Other exhibits include a collection that illustrates the ideas of color, shadow, shape, and form through painted artworks and sculptures. One wing is dedicated to a collection called “Re-framed,” illustrations of American life from a wide perspective, using different ideas of framing, from boxed dioramas to doors. One room features a collection of Asian art and pottery. The back of one wing features a kid’s section with examples of dynamic mixed-media pieces.
New Exhibits
What’s new since my visit last summer is a collection called “Myths, Fables, and Fortunes,” a collection of landscape art using the features of the natural environment of the northwest. And Katazome Today features modern artists using an ancient Japanese dying technique.
Behind the Boise Art Museum is a small, walled sculpture garden. It was closed during my visit due to some roof repairs, but you can kind of see it from outside.
Hours & Admission
The Boise Art Museum is open daily except for Mondays. Generally, hours are from 10 am to 5 pm, or from noon-5 pm on Sundays. The first Thursday of every month, they are open until 7 pm.
Admission to the museum is $9 for adults. For students in grades 1-12 and college students with ID, it’s $5. Seniors 62+ and active military with ID are $7. On first Thursdays (when the museum is open later) it’s pay what you can. And on the third Wednesday of each month, seniors age 62 and over can get in free.
Parking is free in Julia Davis Park. There’s a small lot in front of the museum, a larger lot nearer the State Museum, and another large lot nearer the zoo. A large parking lot for the public library is right across the street as well, with walk signals to cross at the intersection.
BONUS: Rose Garden
Directly behind the Boise Art Museum is a free public rose garden. If it’s in bloom, you definitely should not miss it! The roses are stunning. Some pink ones nearest the art museum focus on fragrance, and it is heavenly to sit on the benches on that end. Other roses have unique colors or stripes – or both! One set even had roses of different colors on one bush.
If you happen to be around Boise during the spring or early summer, it pays to visit more than once. When I arrived in mid-May, none of the roses were blooming yet. By the time I visited the Boise Art Museum on June 1, the roses had almost all bloomed, and by mid-June, some of the later bloomers had also come alive.
There’s plenty of parking around, benches to hang out on, and picnic facilities in the immediate area.
Suggested Touring
This whole side of Julia Davis Park is a joy to visit, especially in the summer. The Idaho State Museum, the Boise Art Museum, the Idaho Black History Museum, the Rose Garden, and Zoo Boise are all right here together.
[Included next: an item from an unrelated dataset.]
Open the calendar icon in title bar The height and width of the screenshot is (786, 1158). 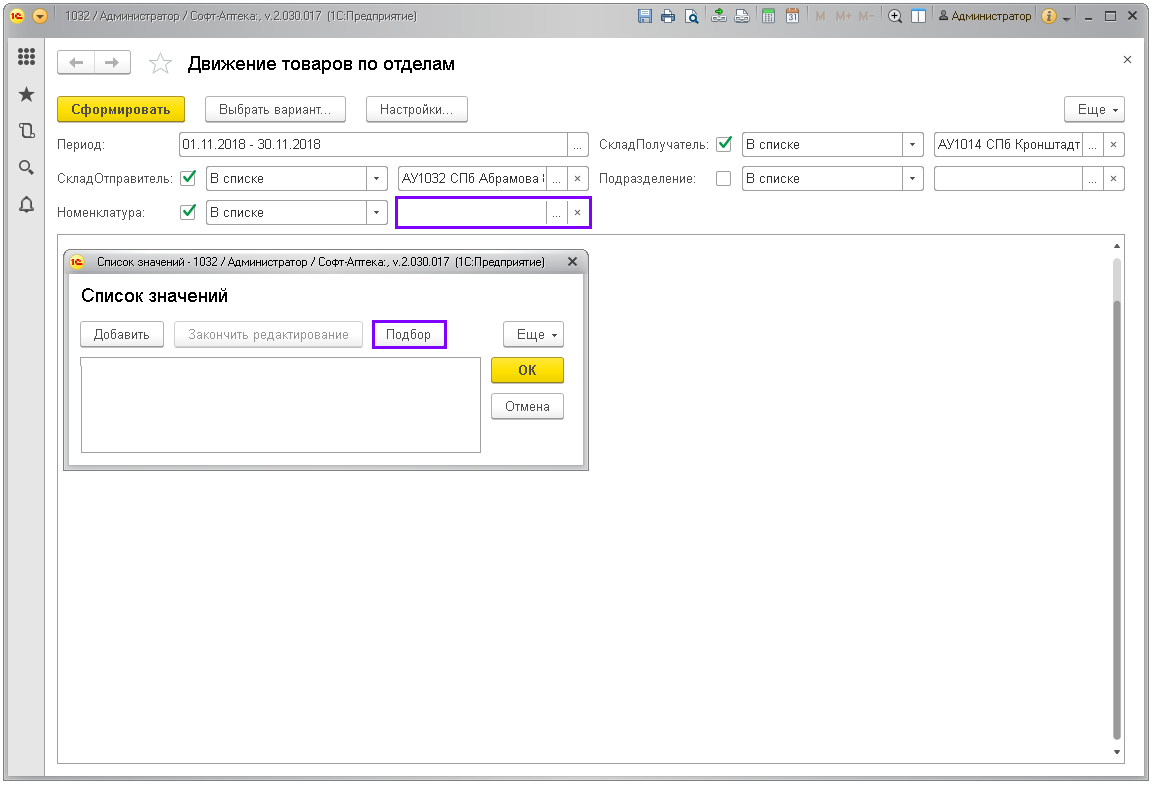pos(792,17)
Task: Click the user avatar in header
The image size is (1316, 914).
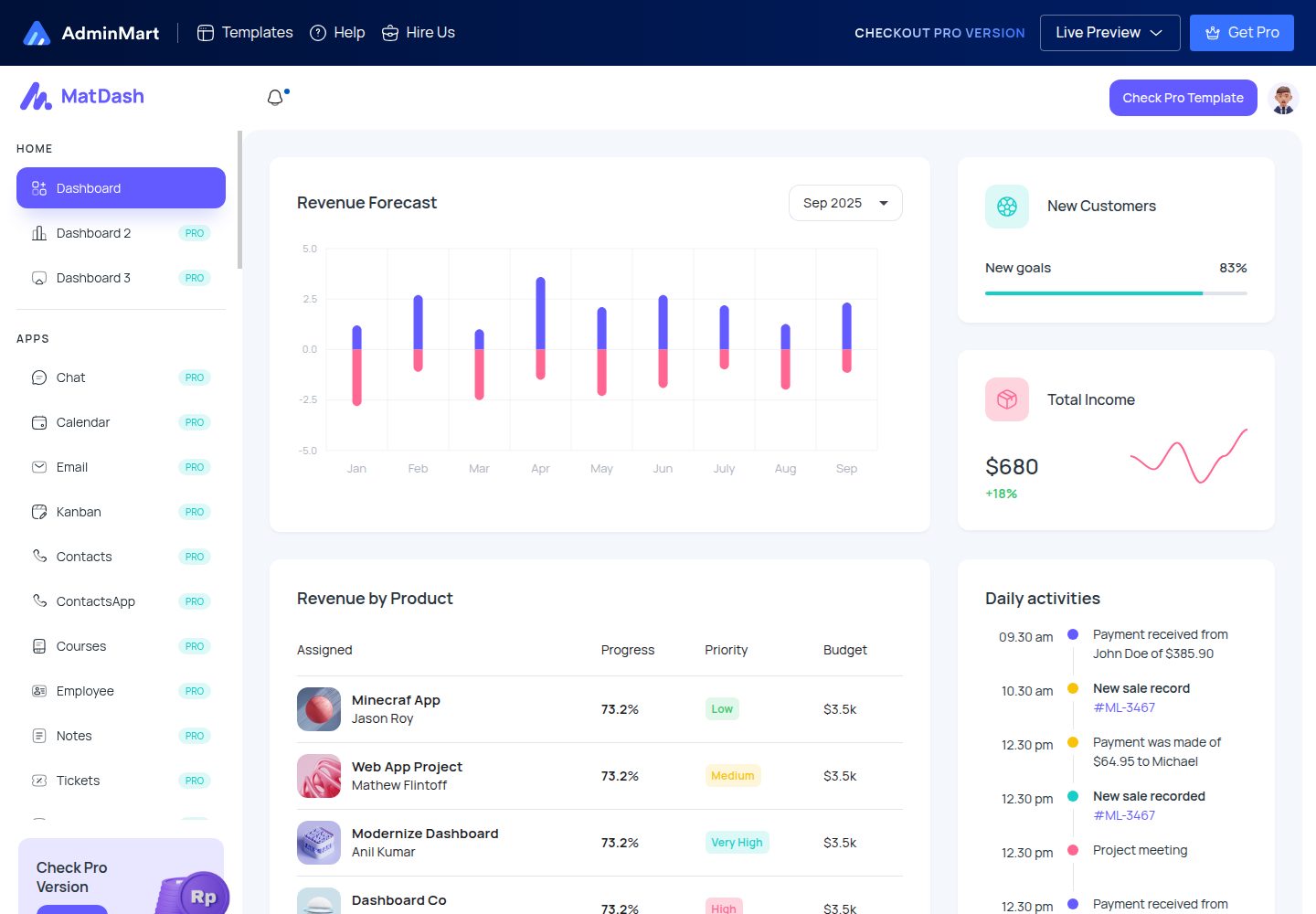Action: [x=1283, y=98]
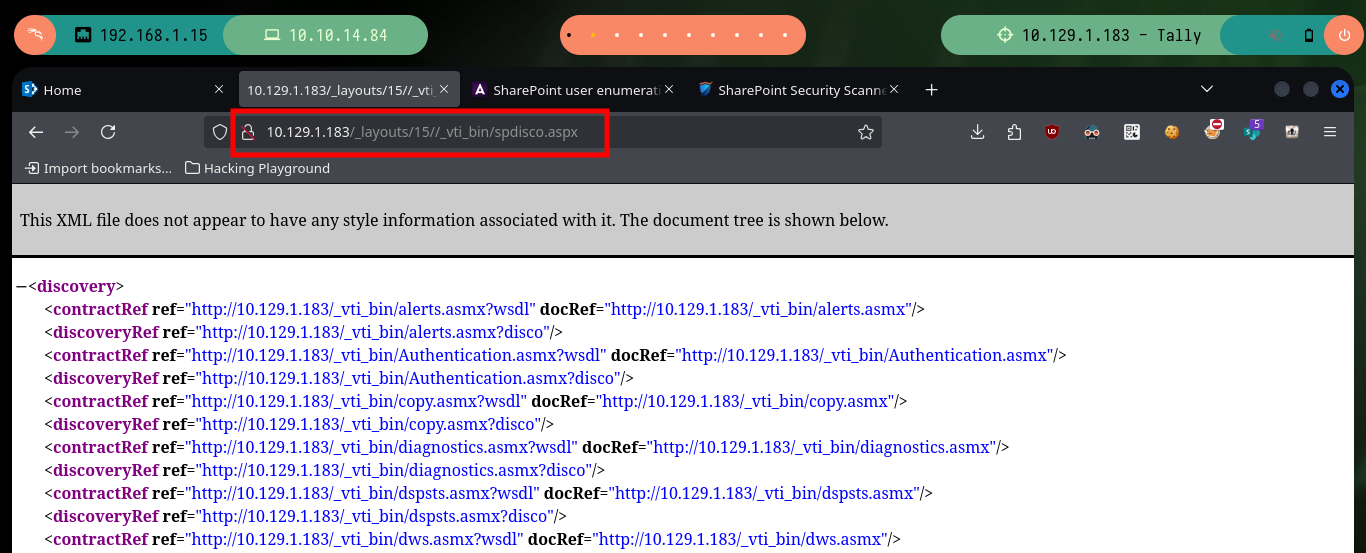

You could probably visit them all in one day if you hustle.
While I recommend taking your time in the zoo and the State Museum, if you only have one day I could see a morning at the zoo, a picnic lunch in the park preceded or followed by the Black History Museum (if you can catch it open), a walk through the rose garden and the Art Museum, then the rest of your afternoon at the State Museum. You might even have time to rent a paddleboat on the lake on the other side of the zoo, since they stay open a little later. Followed by dinner in town (Barbacoa if you’re fancy) that would be a pretty solid “Boise Tourist” day!